Strauss & co - 7 October 2019, Cape Town

178 PROPERTY OF A LADY LOTS 586-590 586 Jacob Hendrik Pierneef SOUTH AFRICAN 1886-1957 Gold & Green, Rooiplaat, N.T. signed; inscribed with the artist’s name, medium and title on a label adhered to the reverse oil on artist’s board 45,5 by 60,5cm R500 000 - 700 000 PROVENANCE Stephan Welz & Co in Association with Sotheby’s, Johannesburg, 30 November 1993, lot 535. Private Collection. On 12 January 1926, Henk Pierneef and his wife May boarded the S.S. Toba . They were the only paying passengers on the freighter, which was to make its way down the east coast of Africa to Durban via Port Said.

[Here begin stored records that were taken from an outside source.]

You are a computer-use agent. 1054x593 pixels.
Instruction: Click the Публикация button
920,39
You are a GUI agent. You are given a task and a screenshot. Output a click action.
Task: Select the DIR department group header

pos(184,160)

From his letters home, Henk was clearly vitalized and motivated: his European tour, which had taken in London, Paris, Amsterdam, Antwerp, Bruges, Düsseldorf, Munich and Berlin, had been life-changing. Besides meeting influential theorist Willem van Konijnenburg and the academic Anton Hendriks, Pierneef was exhilarated by the avant-garde spirit he had encountered, not to mention his exposure to the various guises of modernism that would define the period. Armed with a newly acquired collection of books and catalogues – many of which have been preserved in a private collection in Pretoria – the artist was determined to add a more modern, worldly edge to his style. Writing to his friend Thom Steele, Pierneef made plain his new approach: ‘I can deliver a heavy blow on the Pretoria frontier and shock many an art connoisseur’. Staying true to his word, Pierneef produced an astonishing, varied and endlessly-experimental group of works in the following years. Its stylistic range was remarkable: the architectonic, shard- surfaced paintings, now so iconic, were enormously controversial; the flashy, luminous caseins were breathtaking; and the gentle, Divisionist works, relying on a more subdued palette, so expressive. The current lot, Gold & Green, Rooiplaat, N.T. , falls into the latter set. The painting’s surface pulsates with short, simple, wriggling strokes of pure colour. Distinct dabs of mauve, teal, pink and yellow either overlap or remain apart, often surrounded by bare canvas. A nod to the European Neo-Impressionists is obvious, as is the artist’s analytical, considered approach to colour application. The result is an exquisite, buttery, transformative view of his beloved Rooiplaat.